The Democratic-led select committee's request to the Justice Department - after more than 1,000 witness interviews and the collection of hundreds of thousands of documents - marked the first time in history that Congress has referred a former president for criminal prosecution.
The request does not compel federal prosecutors to act, but comes as a special counsel is overseeing two other federal probes of Trump related to the Republican's attempt to overturn his 2020 election defeat and the removal of classified files from the White House.
The committee asked the Justice Department to charge Trump with four potential felonies: obstruction of an official proceeding of Congress, conspiracy to defraud the United States, making false statements, and aiding or inciting an insurrection.

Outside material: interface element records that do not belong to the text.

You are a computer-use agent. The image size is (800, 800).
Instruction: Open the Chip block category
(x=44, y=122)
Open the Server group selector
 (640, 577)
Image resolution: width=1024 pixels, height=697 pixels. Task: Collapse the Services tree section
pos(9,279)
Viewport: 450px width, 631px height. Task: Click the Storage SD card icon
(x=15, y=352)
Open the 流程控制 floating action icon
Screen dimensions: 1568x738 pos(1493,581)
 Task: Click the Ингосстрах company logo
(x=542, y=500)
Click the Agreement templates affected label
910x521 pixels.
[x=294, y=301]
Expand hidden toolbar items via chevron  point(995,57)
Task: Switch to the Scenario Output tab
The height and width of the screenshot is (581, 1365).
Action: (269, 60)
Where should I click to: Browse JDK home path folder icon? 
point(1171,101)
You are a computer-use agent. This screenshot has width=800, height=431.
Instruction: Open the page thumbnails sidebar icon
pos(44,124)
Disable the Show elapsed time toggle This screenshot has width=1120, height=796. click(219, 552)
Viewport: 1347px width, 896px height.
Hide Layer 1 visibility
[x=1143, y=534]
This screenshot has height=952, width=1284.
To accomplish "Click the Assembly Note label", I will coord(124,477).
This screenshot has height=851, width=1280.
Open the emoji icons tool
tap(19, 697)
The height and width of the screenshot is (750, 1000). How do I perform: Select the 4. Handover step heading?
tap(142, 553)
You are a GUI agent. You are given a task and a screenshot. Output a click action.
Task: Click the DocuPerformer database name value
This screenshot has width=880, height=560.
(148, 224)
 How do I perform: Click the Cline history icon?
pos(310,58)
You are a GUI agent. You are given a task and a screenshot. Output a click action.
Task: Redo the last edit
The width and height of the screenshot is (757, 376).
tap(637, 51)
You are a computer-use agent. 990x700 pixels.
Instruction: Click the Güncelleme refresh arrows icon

"An insurrection is a rebellion against the authority of the United States. It is a grave federal offense, anchored in the Constitution itself," Representative Jamie Raskin, a Democratic select committee member, said as he announced the charges.
A Justice Department spokesperson declined comment. A Trump spokesperson did not respond to a request for comment.
Trump gave a fiery speech to his supporters near the White House the morning of Jan. 6, and publicly chastised his vice president, Mike Pence, for not going along with his scheme to reject ballots cast in favor of Democrat Joe Biden. Trump then waited hours to make a public statement as thousands of his supporters raged through the Capitol, assaulting police and threatening to hang Pence.
Monday's meeting was the last public gathering of the nine-member panel that spent 18 months probing the unprecedented attempt to prevent the peaceful transfer of power by thousands of Trump backers, inspired by his false claims that his 2020 election loss to Biden was the result of widespread fraud.
Representative Bennie Thompson, the committee's chairperson, slammed Trump for summoning the mob to the Capitol and criticized him for undermining faith in the democratic system by repeating false claims of fraud.
"If the faith is broken, so is our democracy. Donald Trump broke that faith," Thompson said.
The committee also said it referred four Republican House members, including Kevin McCarthy, the favorite to be the next speaker, to the chamber's ethics committee, for failing to comply with subpoenas as it investigated the attack.
The other three subpoenaed representatives were Scott Perry, Jim Jordan and Andy Biggs. Spokespeople for Jordan, Perry and Biggs dismissed the action as political stunts. McCarthy's office did not respond to a request for comment.
Republicans, who take control of the House on Jan. 3, are unlikely to act against members of their own leadership.
Trump has already launched a campaign to seek the Republican nomination to run for the White House again in 2024.
Five people, including a police officer, died during or shortly after the incident and more than 140 police were injured. The Capitol suffered millions of dollars in damage.
"Among the most shameful of this committee's findings, was that President Trump sat in the dining room off the Oval Office, watching the violent riot at the Capitol on television," said Representative Liz Cheney, one of two Republicans on the committee and its vice chairperson.
A summary of the committee's report also said the panel believed there were grounds to recommend criminal charges against some others close to Trump, including attorney John Eastman.
It named other Trump associates, including former Department of Justice official Jeffrey Clark, former White House Chief of Staff and House member Mark Meadows and two lawyers - Kenneth Chesebro and Rudy Giuliani - as participating in conspiracies the panel is linking to Trump.
An attorney for Eastman responded with a statement criticizing the committee as partisan. Representatives of the others did not immediately respond to requests for comment or declined comment.
A jury has already found members of the right-wing Oath Keepers militia guilty of sedition for their role in the attack.
Trump has faced a series of legal problems since leaving office on Jan. 20, 2021. His real estate company was convicted on Dec. 6 of carrying out a 15-year-long criminal scheme to defraud tax authorities.
Trump has dismissed the many investigations as politically motivated. On Monday, he said any prosecution would mean he was improperly being charged twice, after he was impeached last year for a second time but then acquitted in the Senate.
"The Fake charges made by the highly partisan Unselect Committee of January 6th have already been submitted, prosecuted, and tried in the form of Impeachment Hoax # 2," Trump said on his Truth Social platform.
Hours into the riot, Trump released a video statement asking rioters to go home but also telling them that he loved them. He then sent a tweet saying, "These are the things and events that happen when a sacred landslide election victory is so unceremoniously & viciously stripped away."
The select committee of seven Democrats and two Republicans approved the recommendation of charges unanimously.
The House Ways and Means Committee is due to meet on Tuesday to decide what to do with Trump's tax returns, which it obtained late last month after a long court fight. Trump was the first presidential candidate in decades to not release his tax returns during either of his campaigns for president.